Work required » The answer must be an exact copy of the lines from the one with "You are a computer-use agent. Viewport: 1080px" through the final line below, with no pictures and nothing else.
>>>>
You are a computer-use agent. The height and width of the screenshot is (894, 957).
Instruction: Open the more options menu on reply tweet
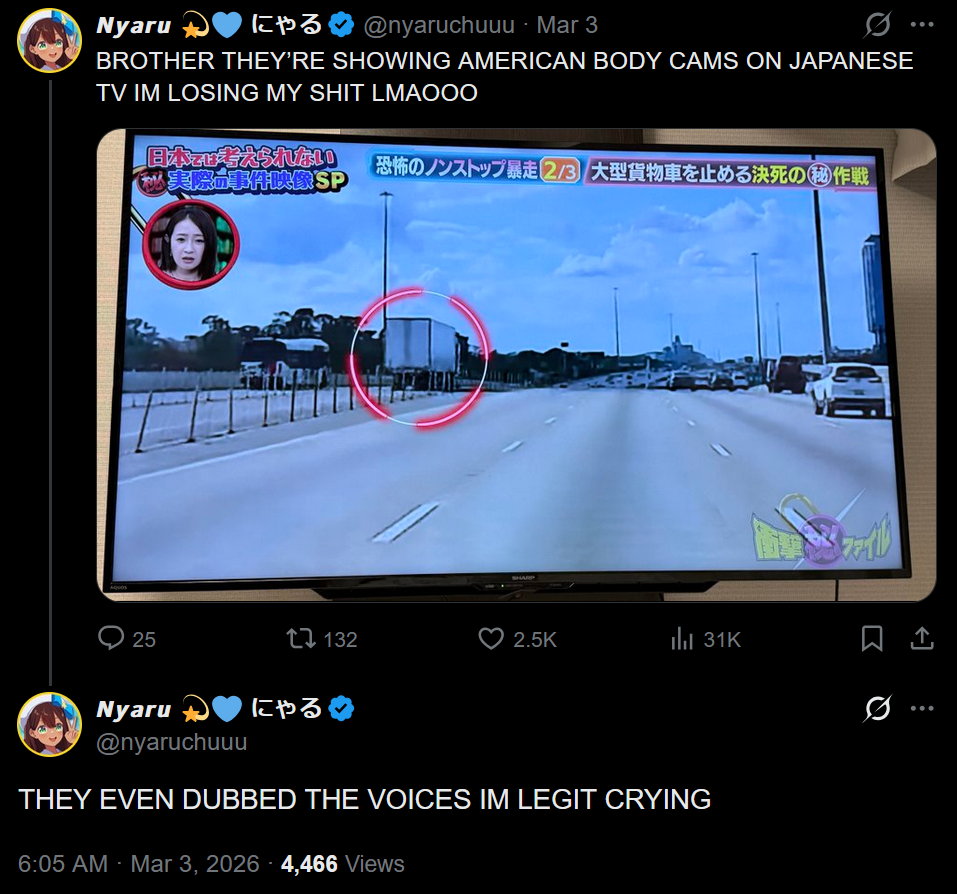pyautogui.click(x=922, y=708)
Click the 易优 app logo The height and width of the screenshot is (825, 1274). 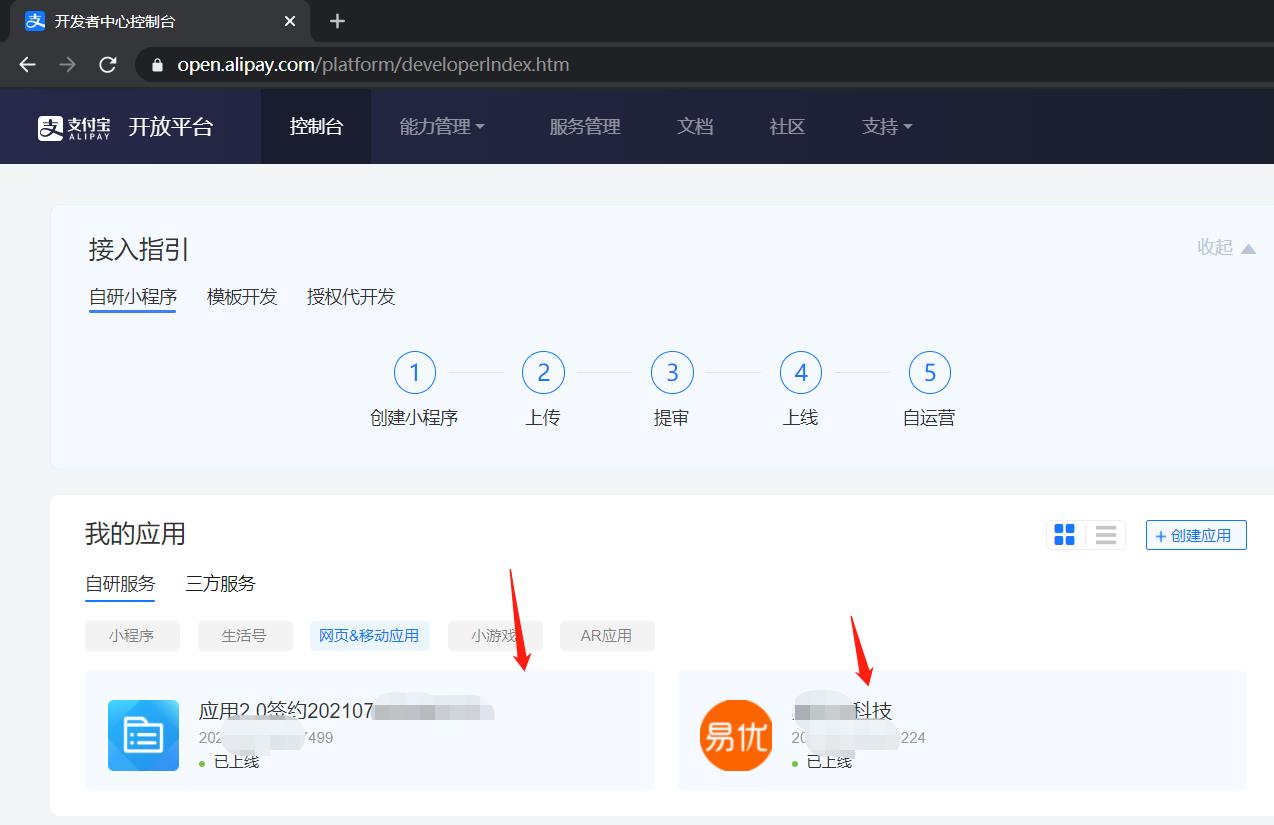(736, 735)
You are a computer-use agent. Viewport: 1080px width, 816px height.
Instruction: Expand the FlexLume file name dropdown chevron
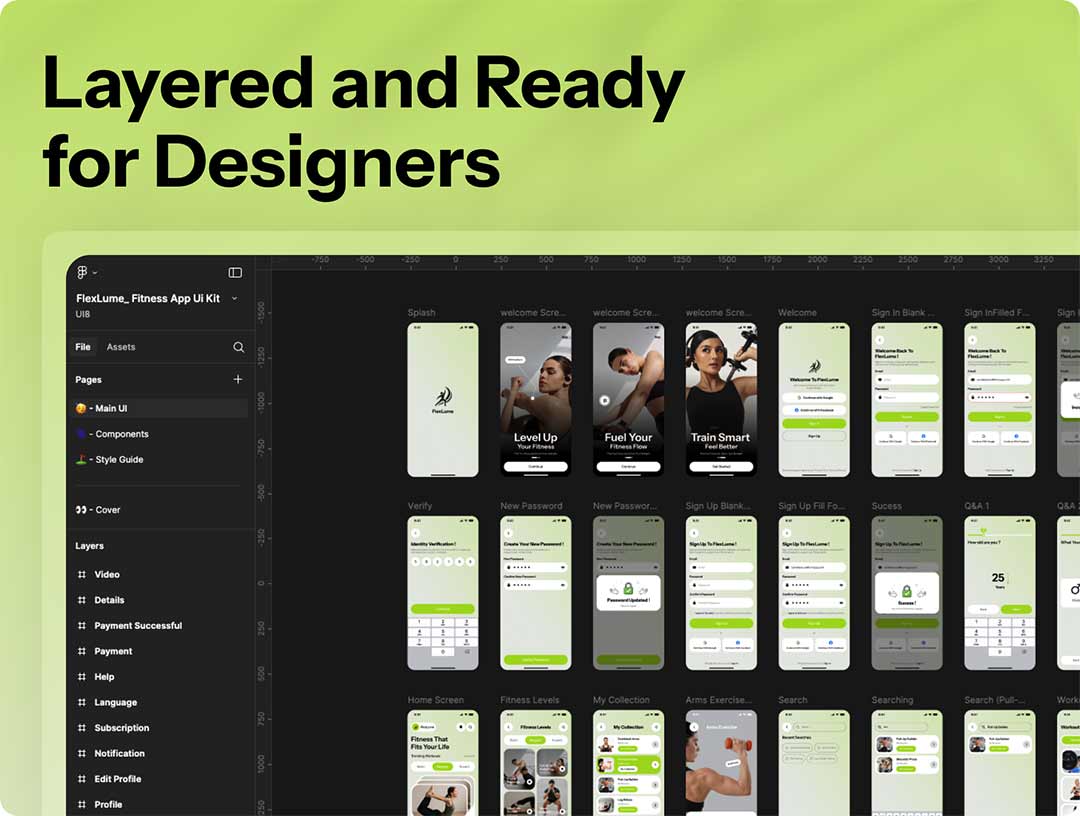point(235,298)
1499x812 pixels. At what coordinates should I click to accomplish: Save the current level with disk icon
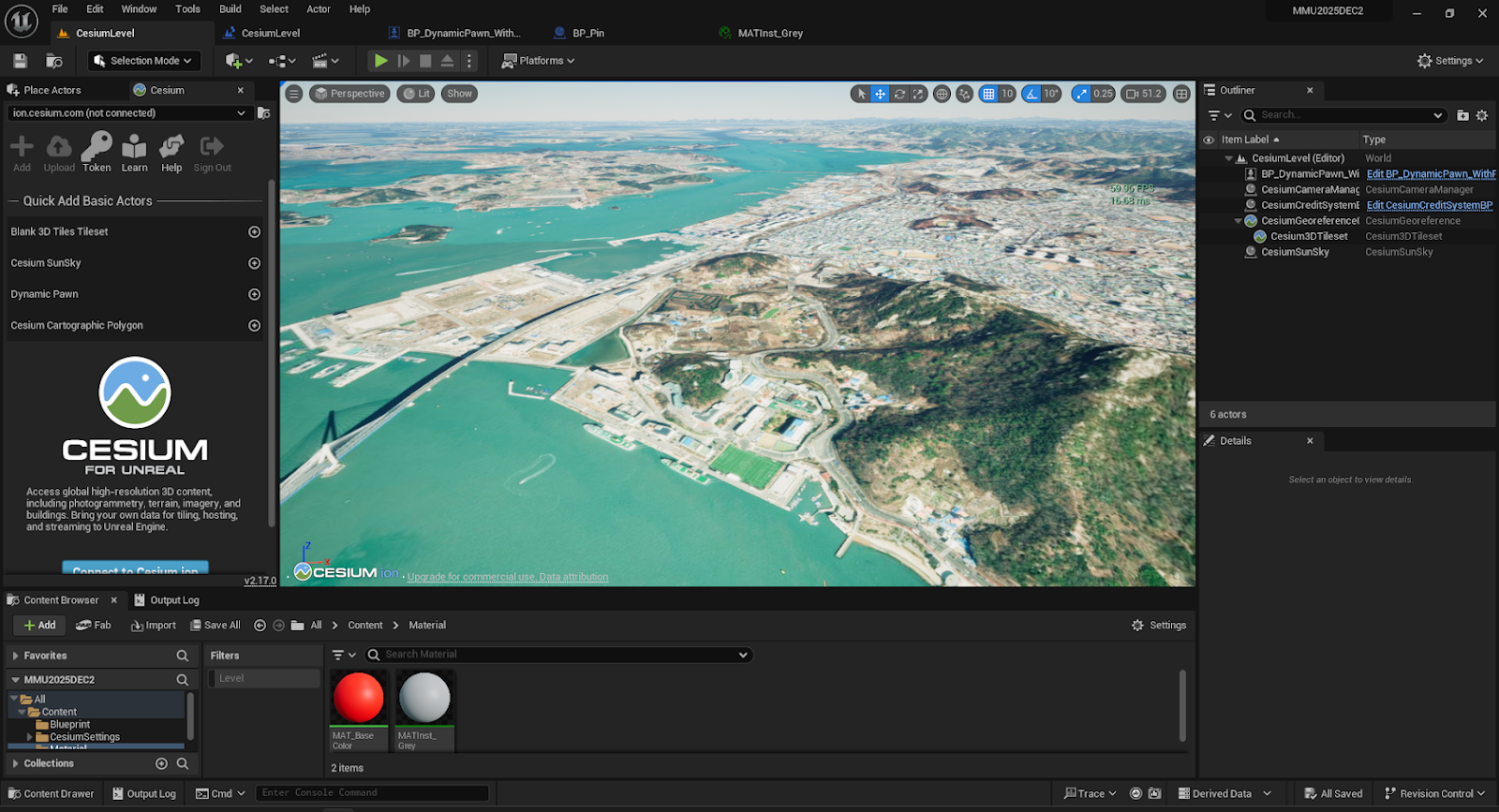pos(20,61)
<<<<
Answer area »
You are a computer-use agent. Viewport: 1080px width, 816px height.
Instruction: Expand the FlexLume file name dropdown chevron
point(235,298)
1499x812 pixels. At what coordinates should I click to accomplish: Save the current level with disk icon
pos(20,61)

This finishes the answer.